LET’S TALK: The problem is, the film is a slog of a watch, failing to capitalize on the wonder of the discovery nor the potential of the science behind it, instead babbling about with jargon and sciency talk that feels like a coverup to hide the fact that the screenwriters are padding the movie rather than giving it depth. Yes, there are some thrilling moments, but way more than not, they are moments of gut-twisting frustration or letdown as opportunities for suspense, mystery and even relationships are lost to a film that is clearly lacking enough budget to make the visual effects work and a script that loses all its steam before the halfway mark. Scenes that should have us gawking with our mouth agape only hint at the possibility before fizzling to hackneyed conversations with little umph. It’s too bad because the cast does what they can and honestly are the best reason to watch, aside from the hope that Crichton’s excellent book might actually land on screen with some pizazz. Sadly, it doesn’t.

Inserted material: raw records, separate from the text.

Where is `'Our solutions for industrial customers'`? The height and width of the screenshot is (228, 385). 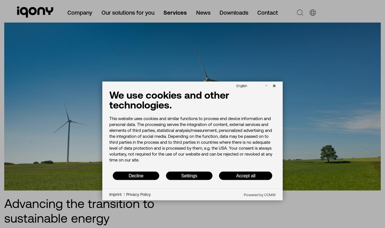 'Our solutions for industrial customers' is located at coordinates (67, 82).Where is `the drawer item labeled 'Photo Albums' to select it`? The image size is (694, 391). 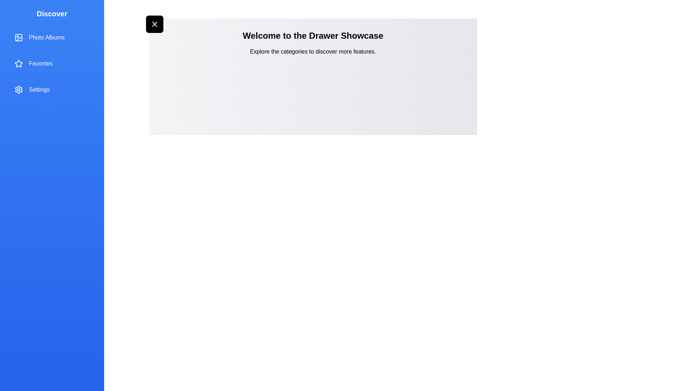
the drawer item labeled 'Photo Albums' to select it is located at coordinates (52, 38).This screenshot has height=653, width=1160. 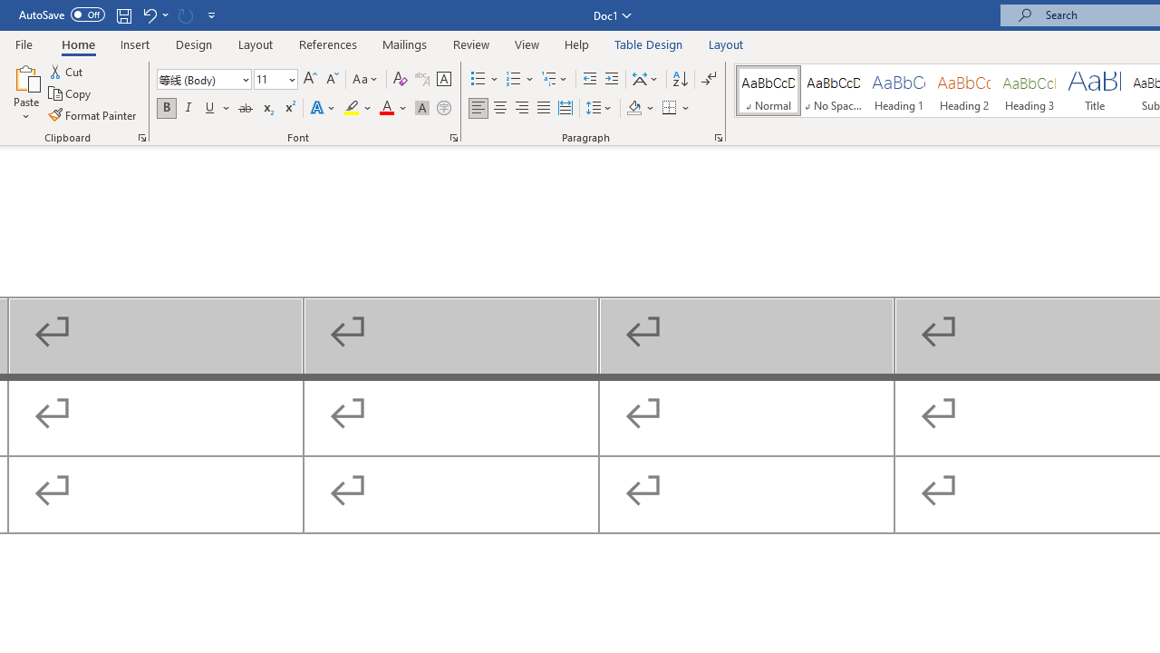 What do you see at coordinates (154, 15) in the screenshot?
I see `'Undo Outline Move Up'` at bounding box center [154, 15].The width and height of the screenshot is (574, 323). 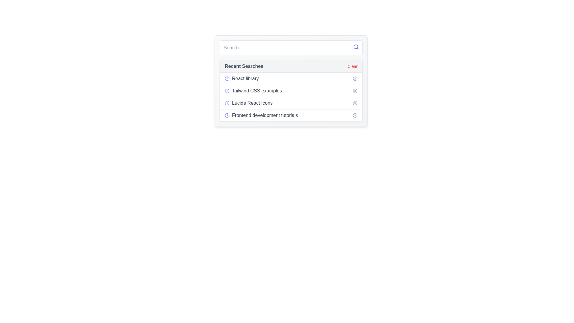 I want to click on the interactive button with a circular 'X' icon that changes color to red when hovered upon, located at the rightmost area of the 'Tailwind CSS examples' row, so click(x=355, y=91).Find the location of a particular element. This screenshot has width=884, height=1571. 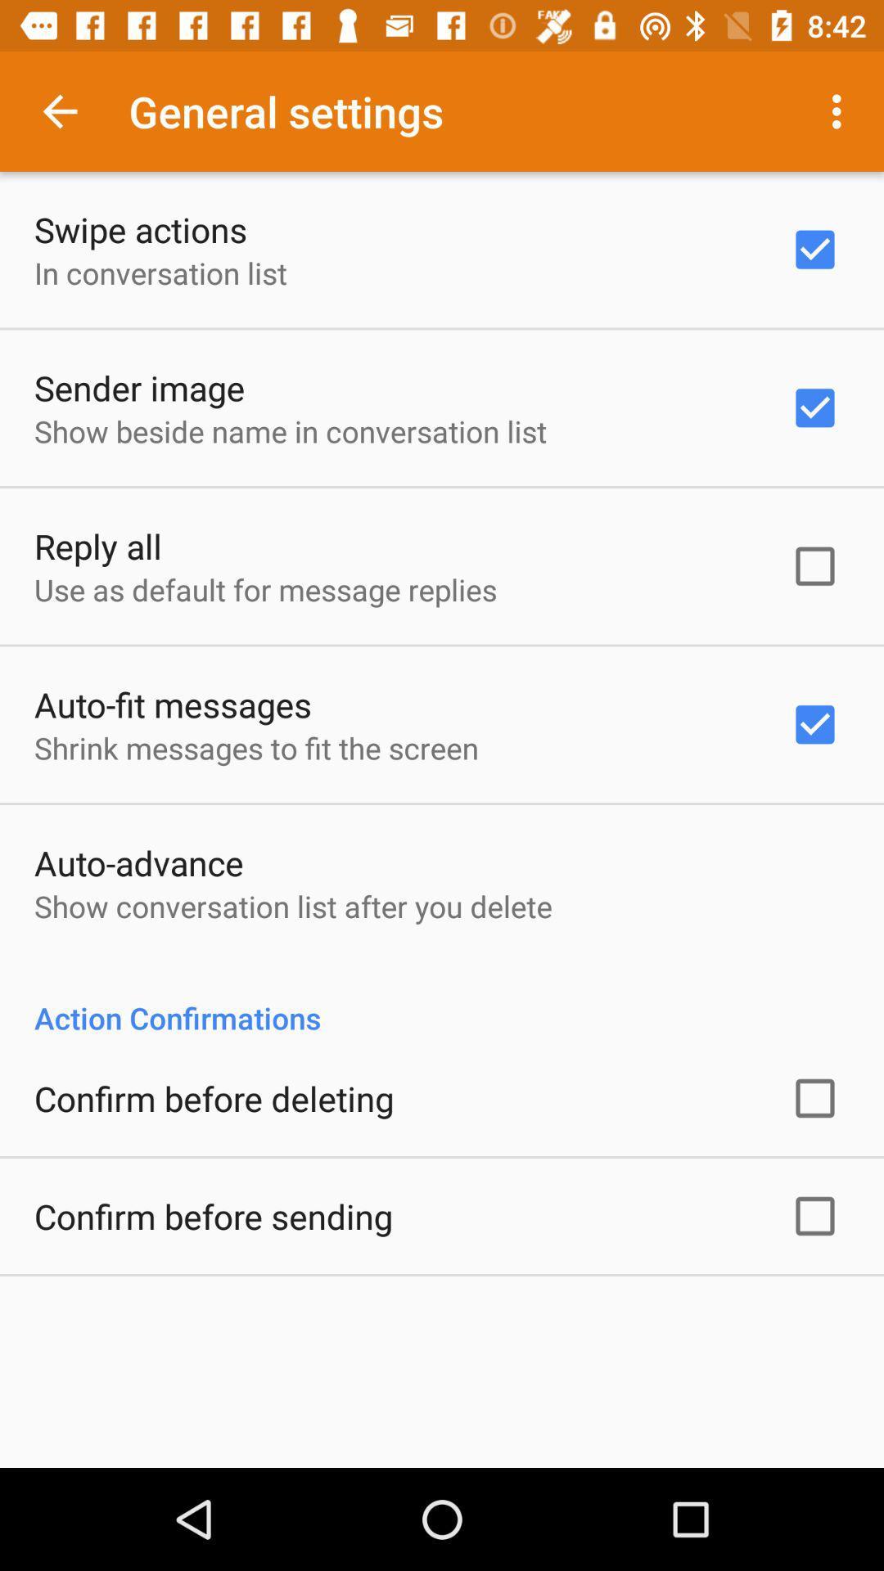

app next to the general settings is located at coordinates (840, 110).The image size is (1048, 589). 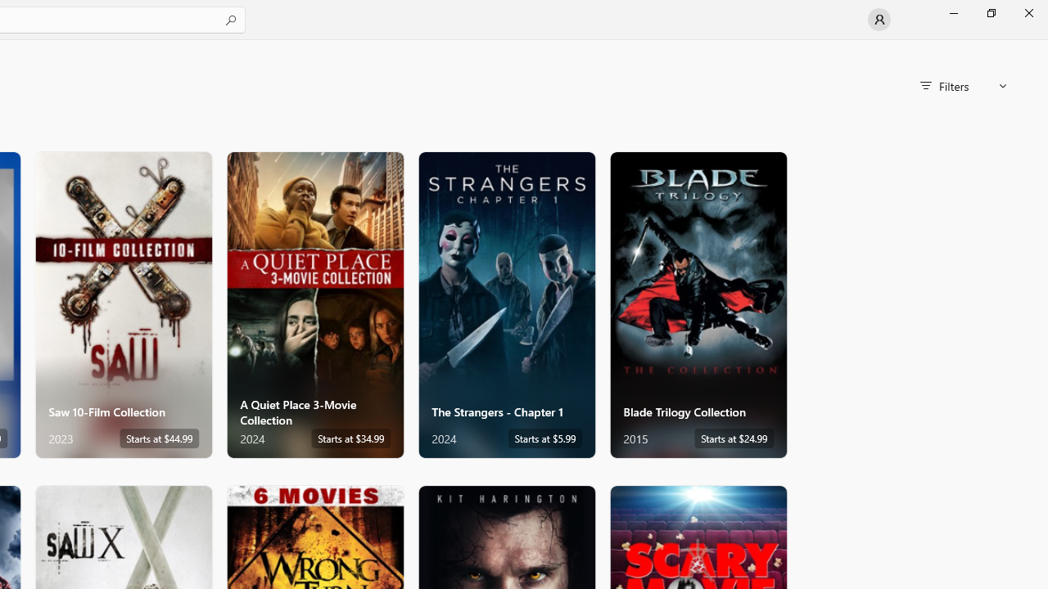 What do you see at coordinates (963, 86) in the screenshot?
I see `'Filters'` at bounding box center [963, 86].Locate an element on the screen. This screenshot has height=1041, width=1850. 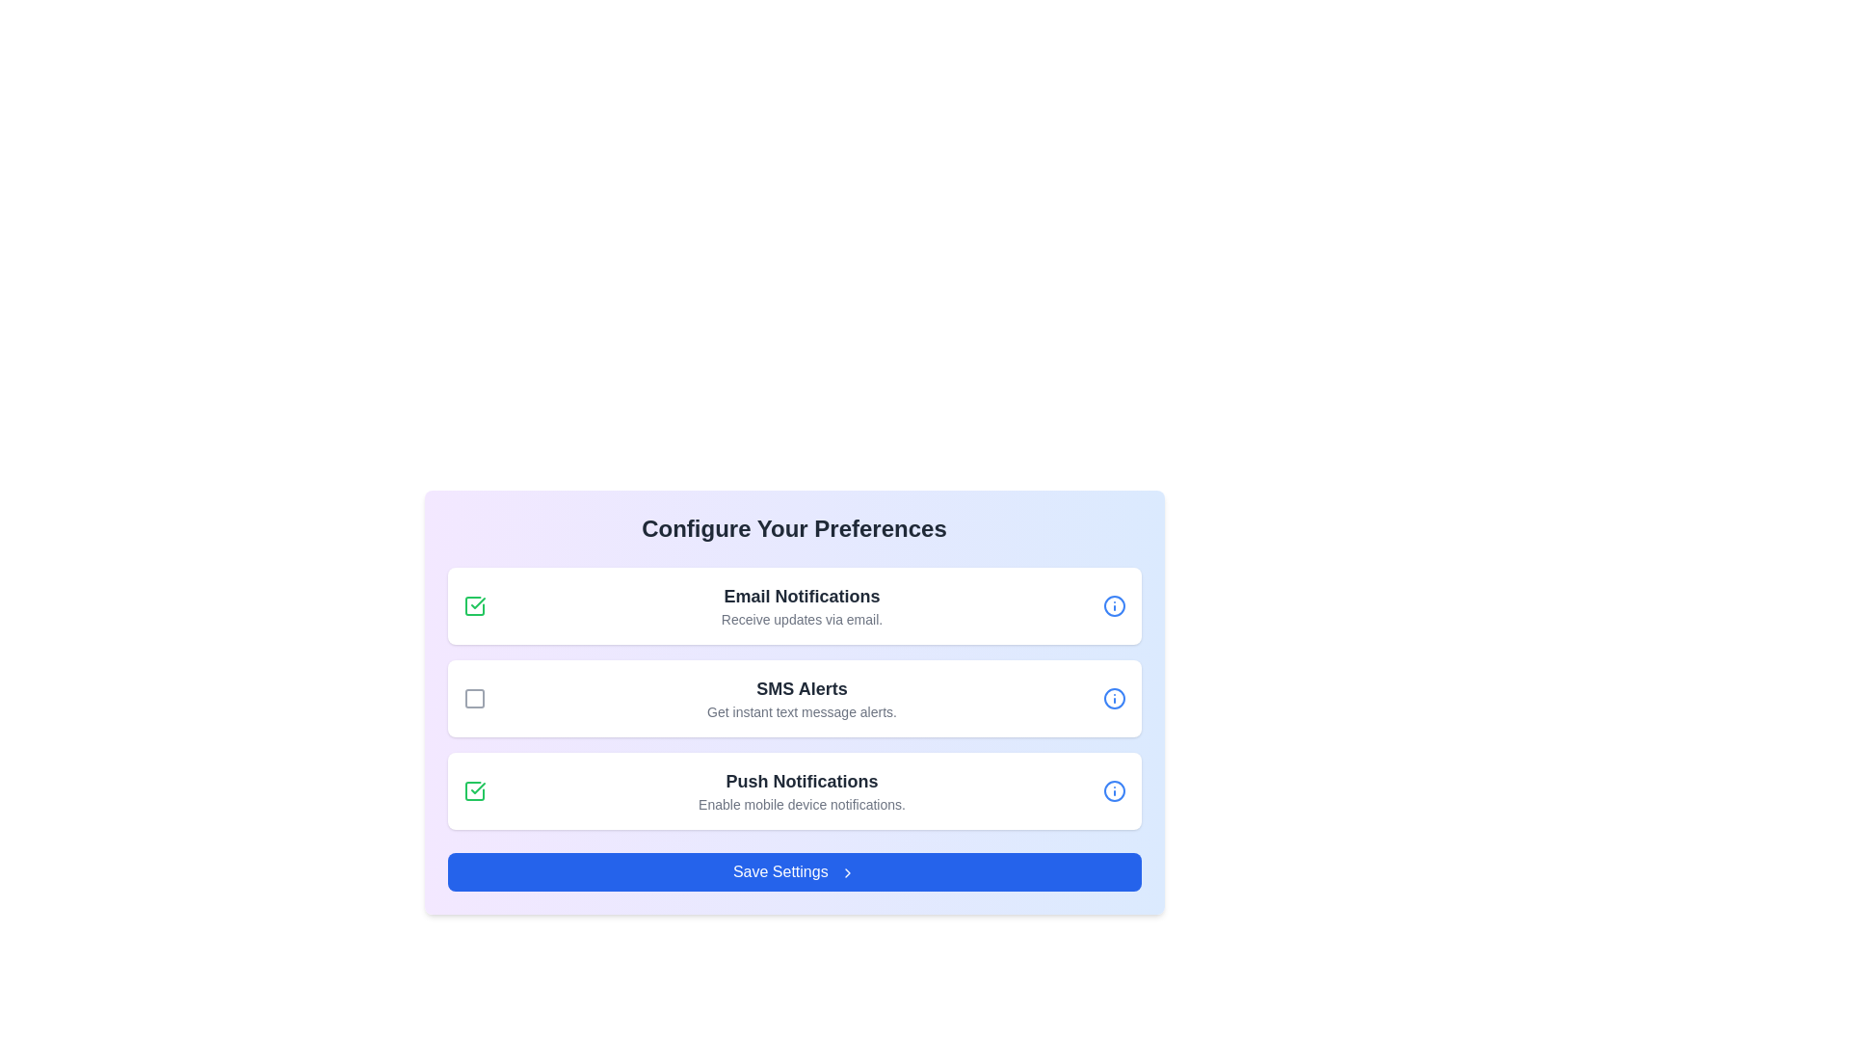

So why do it again? Well, there’s a number of good reasons, with the best being that yes, CGI has come a long way and it would really give the production a boost if given the right team and time. Not that I’m suggesting this very intelligent story be reduced to effects, but there is some startling imagery in the novel that really needs to be translated visually to sell the story, especially some of the more frightening mental machinations the sphere doles out in the latter half. With modern CGI, whoa, this could be good.
It’s also time we started challenging ourselves with sci-fi again, something that has gone the wayside in the past few decades with few films in the genre pushing audiences to think a little more deeply about what they are watching. When was the last time a mainstream sci-fi film had you actually thinking about the story rather than the action? Interstellar did for most. Arrival is borderline perfect. But think about the heaps that don’t. Sphere has that potential for this and more, even while it entertains.
Yes, it’s is a head-scratcher of a story, brilliant as it as, though certainly one that has been done in variations before. Pick just about any lost in space movie from Solaris to Event Horizon and you’ll start to see some similarities, however there is also enough here that could make it all its own, from the characters to the very cool mystery they encounter. We need a visionary to take this by the reigns, someone like Alex Garland or Korea’s Bong Joon-ho, directors who can deliver a story but challenge the viewer to think about its meaning. Someone make this happen.